So, there was a movie theater in Oakland that… This is after 504, but remember, ADA wasn’t around then. And Mary Lou Breslin and Kitty Cone and myself and some others… The owner of the movie theater, like what’s happening all across the country, was saying that if you used a wheelchair, you could not sit in your wheelchair. You were a fire hazard. You got to transfer. But of course, people couldn’t transfer. And of course, we really would be a fire hazard if we got put in a chair and didn’t have our wheelchair. If there really was a fire, how the hell were we getting going to get out? And so, we planned that the three of us went, and we brought a number of non-disabled looking people, and we planted them  — we all bought tickets, of course — and put them in different parts of the theater and decided that what we would do is try to go in, and if there was an issue…

So, we went to buy our tickets, and they weren’t going to sell them because we weren’t going to get out of our wheelchairs. And they said they’re going to call the fire department. And we said, “Please do. But sell us our tickets. We’ll go in, and when the fire department comes, we’ll go out.” And so, they sold us the tickets. The fire department came, and the people that we had planted in the audience started going, “Shh, shh.” They were interrupting the movie. And we had our cards, and we gave them our cards, and we said we’d be happy to meet them at CIL. And of course, they left, and we watched the rest of the movie.

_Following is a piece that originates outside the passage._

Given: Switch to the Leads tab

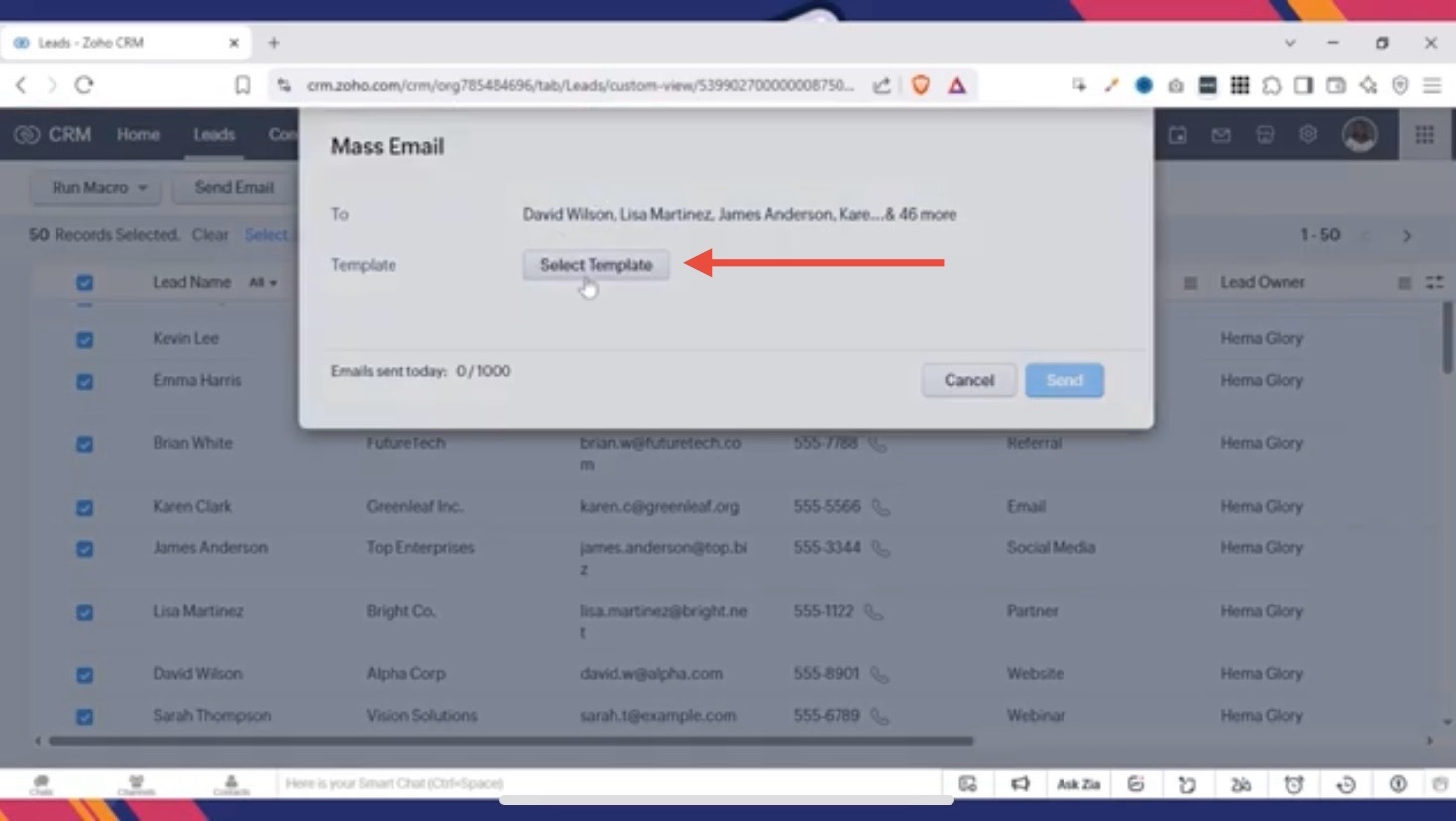Looking at the screenshot, I should 214,135.
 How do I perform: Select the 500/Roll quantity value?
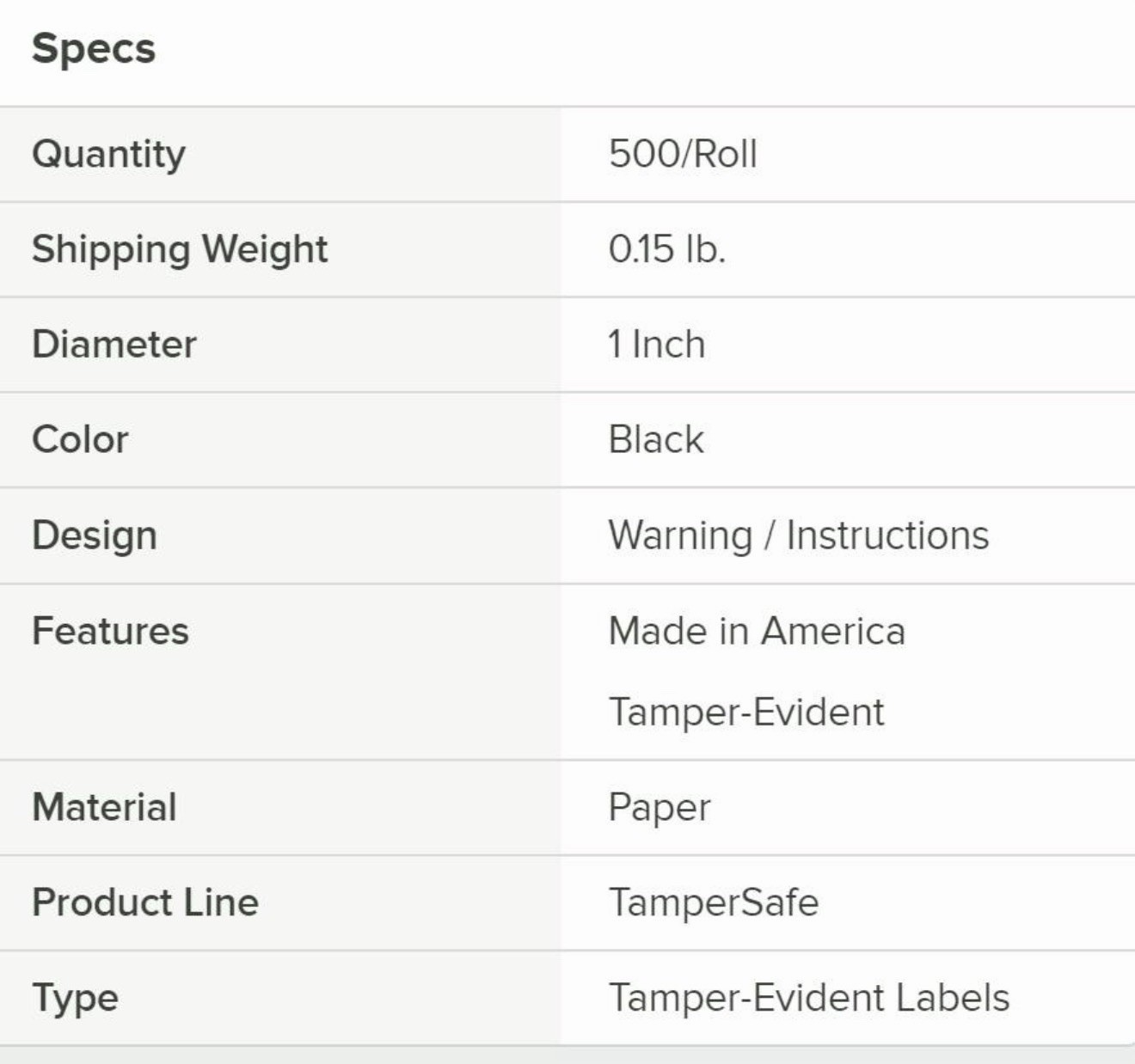tap(683, 155)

And the owner of the theater or manager took seats out. And that’s before ADA. But those are some of the things that, what is the equivalent? And I think the only way to think about it is, what would your equivalent be for what we have to deal with? And that’s why I say things like pull yourself up on a string, have no bathrooms, have all these things that people take for granted. I mean, you’re designing and designing for yourself. So, that’s my answer to your question.

Audience 2: All right. Hi, Judy. As I was just kind of reflecting on everything you and your community has accomplished, you were really a part of an era of transformational change with the Section 504 and the ADA. And as we look today in 2022, I feel like we’re in a similar era of we’re in the midst of transformational change, or that will be coming, and a lot of us are in institutions where we’re trying to make change. Or maybe we’re on the outside and we’re like, “Oh, we want to make a big change” for disabled people or maybe for BIPOC people, whatever area you’re focused.

Judy Heumann: Or BIPOC disabled people.

Audience 2: Exactly, or the intersections thereof of those communities. And I’m curious what advice you might have for people who are organizing and trying to make that transformational change, as someone who was able to do that in your career.

Judy Heumann: I mean, I did it with so many other people, and it’s consciously being done. And the times change. And so, what I think needs to be looked at is, where are you trying to make the change? Is it a local change? For example, there were lawsuits that CIL brought against the county of Alameda when it was buying inaccessible buses and legal action, stopping traffic, various things. But then with Alameda County, there was a consortia that was put together of all the nonprofits that were getting money from the county board. And we worked together, and we worked in a way that was intended not to throw any one of the groups down the toilet when the budgeting was being done. So, that meant that we had to work together.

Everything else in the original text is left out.